Japan Geoscience Union Meeting 2018

Presentation information

[EE] Oral

H (Human Geosciences) » H-CG Complex & General

[H-CG22] Global Land Programme and Regional/Global Sustainability

Sun. May 20, 2018 9:00 AM - 10:30 AM 202 (2F International Conference Hall, Makuhari Messe)

convener:Yukio Himiyama(Emeritus Professor, Hokkaido University of Education), Shigeko Haruyama(Department of Environmental Science, Graduate School of Bioresouces,Mie University), Qinxue Wang(国立研究開発法人 国立環境研究所), Chairperson:Himiyama Yukio(Emeritus Professor of Hokkaido University of Education), Rustiadi Ernan(Bogor Agricultural University)

9:45 AM - 10:00 AM

[HCG22-04] Risk assessment of drought disaster for maize based on integrating multi-sources data

*Xiaojing LIU1,2, Qinxue WANG1 (1.National Institute for Environmental Studies, 2.Jilin Normal University)

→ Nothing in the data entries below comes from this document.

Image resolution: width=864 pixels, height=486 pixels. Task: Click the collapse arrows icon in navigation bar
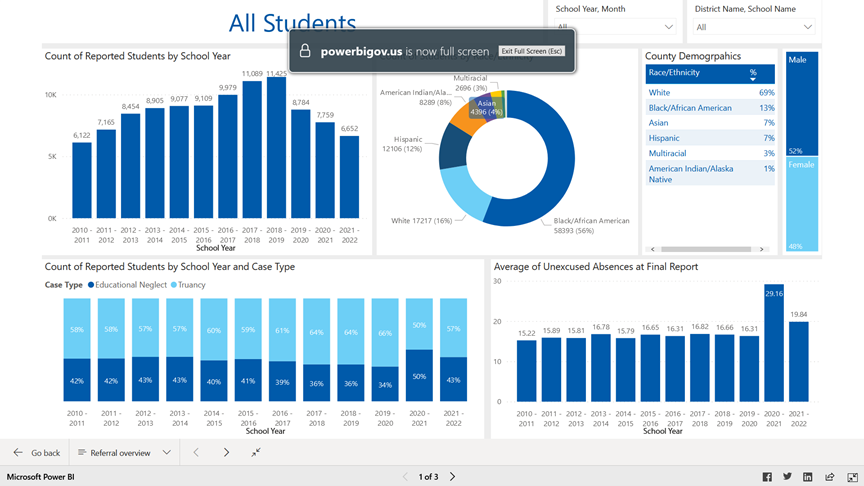coord(256,453)
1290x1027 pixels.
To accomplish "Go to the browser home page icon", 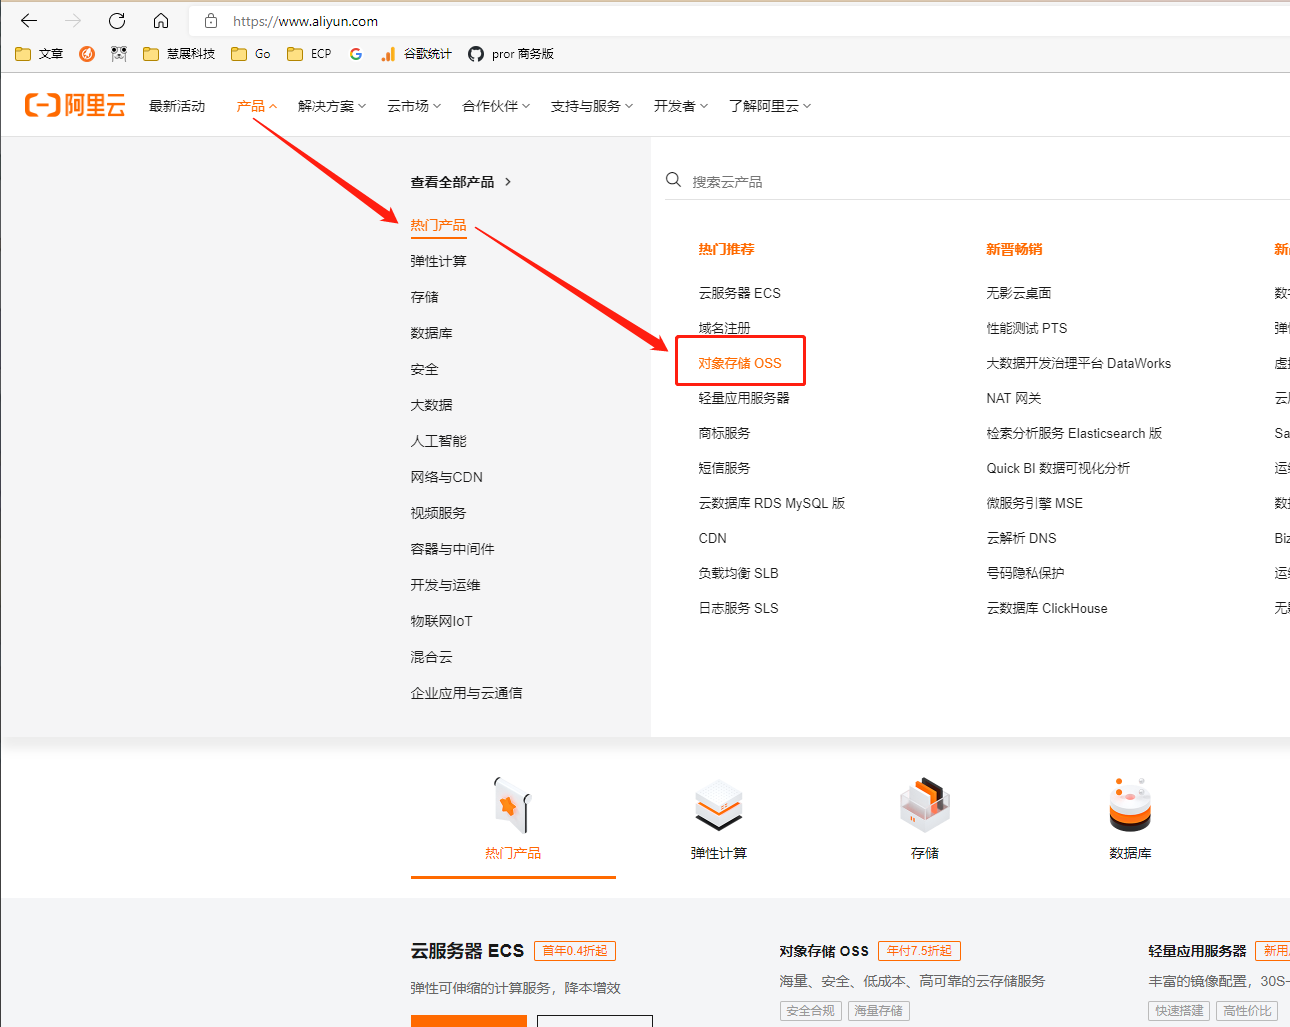I will [161, 21].
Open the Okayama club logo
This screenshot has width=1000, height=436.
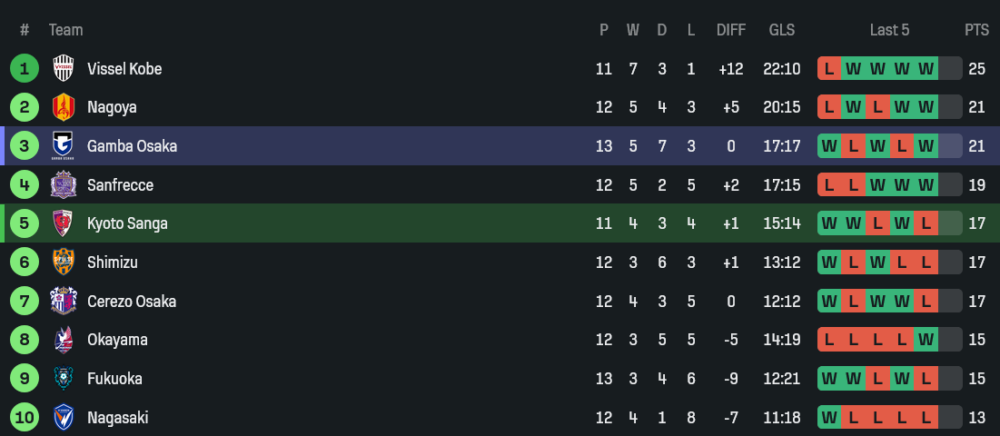coord(63,340)
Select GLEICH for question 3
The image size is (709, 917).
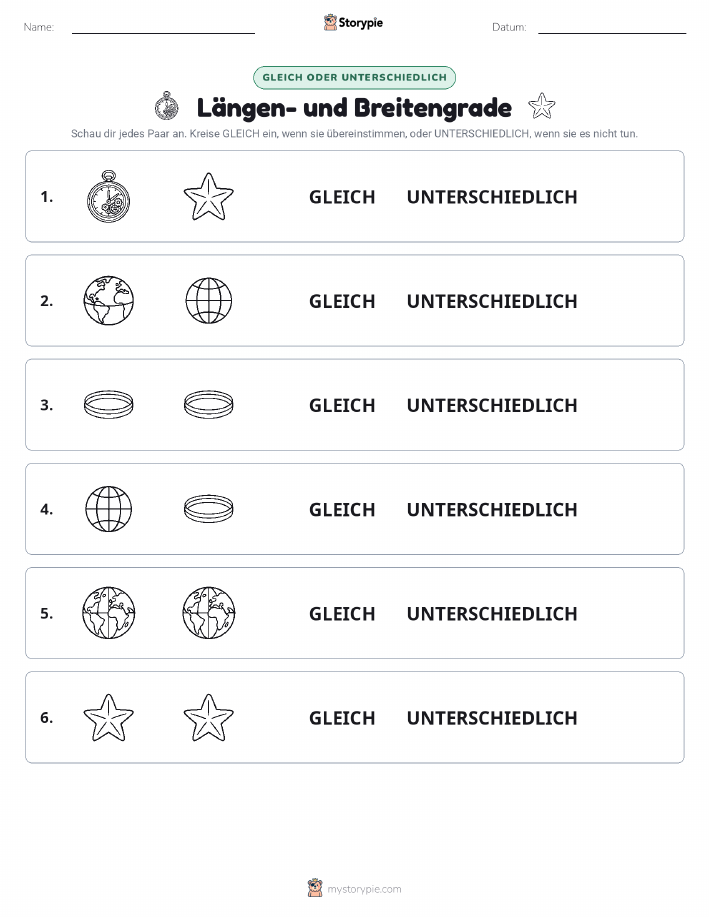(342, 405)
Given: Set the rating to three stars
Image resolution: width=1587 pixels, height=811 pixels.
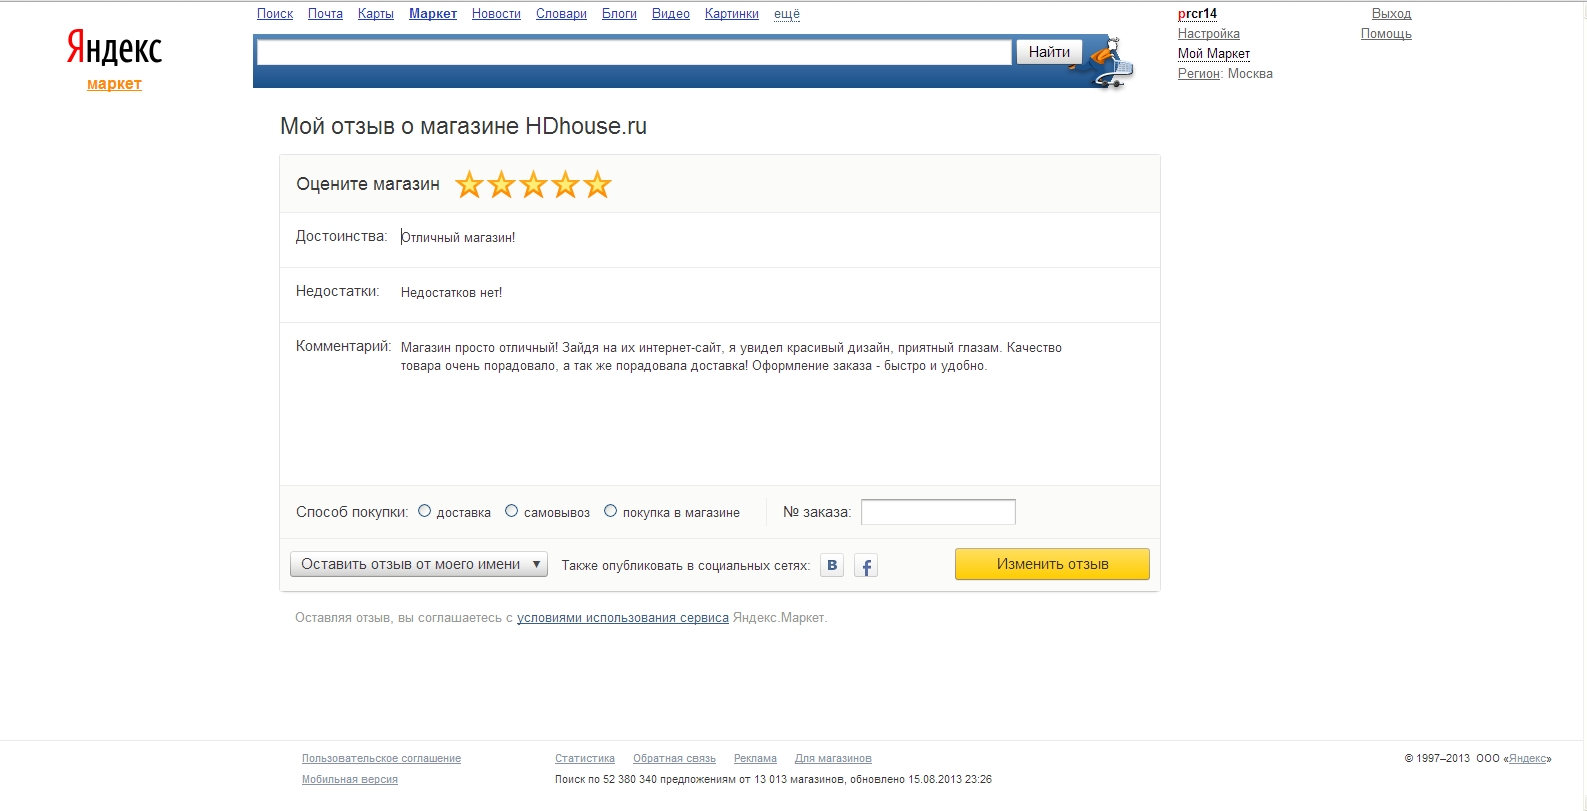Looking at the screenshot, I should pos(534,184).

Keywords:risk assessment, drought disaster, maize, multi-sources data, Liaoning Province in China

Risk assessment of drought disaster can promptly provide the development of drought and the accurate decision basis for prevention and reduction of disaster for government and farmers. The traditional studies on drought disaster risk were based on the ground point data, which were unable to realize the continuity of space and the timeliness. However, remote sensing data in adequate spatial and temporal resolution can overcome these limitations, and can better monitor the crop in large area dynamically.
This study presents a methodology for dynamic risk analysis and assessment of drought disaster to maize production based on remote sensing data and GIS from the viewpoints of climatology, geography and disaster science. The case study area was the northwest of Liaoning Province in China, where the maize sown area accounts for 67%, and the frequency of drought occurrence in 30 years (1980-2009) is more than 50%.
A model of dynamic risk assessment of drought disaster was established based on risk formation theory of natural disaster, and the expression of risk by integrating multi-sources data, such as precipitation anomaly percentage (PAP), landform slope, soil types and land use types, as well as vegetation condition index(VCI) and temperature condition index(TCI). The model has been verified against reduction in maize yield caused by drought.
The results showed that: (1) there was a low risk for maize in the north and an extremely high risk in the south and west during the sowing stage; (2) although the low-risk area declined and extremely high-risk area increased, there was a trend of polarization that low risk was in the northeast and extremely high risk was in the southwest in the seedling stage; (3) the south of the study area had extremely high drought risk in the jointing stage; (4) there was especially worst drought in the west and central parts in heading stage; and (5) the rainfall decreased from east to west, and the least rainfall was in the central parts which suffered the most serious drought in the filling-ripening stage. These results obtained in this study can provide the latest information of regional drought disaster and the decision-making basis of disaster prevention and mitigation for government management and farmers.
This study was funded by the National Natural Science Foundation of China under Grant Nos.41071326 and 41501559.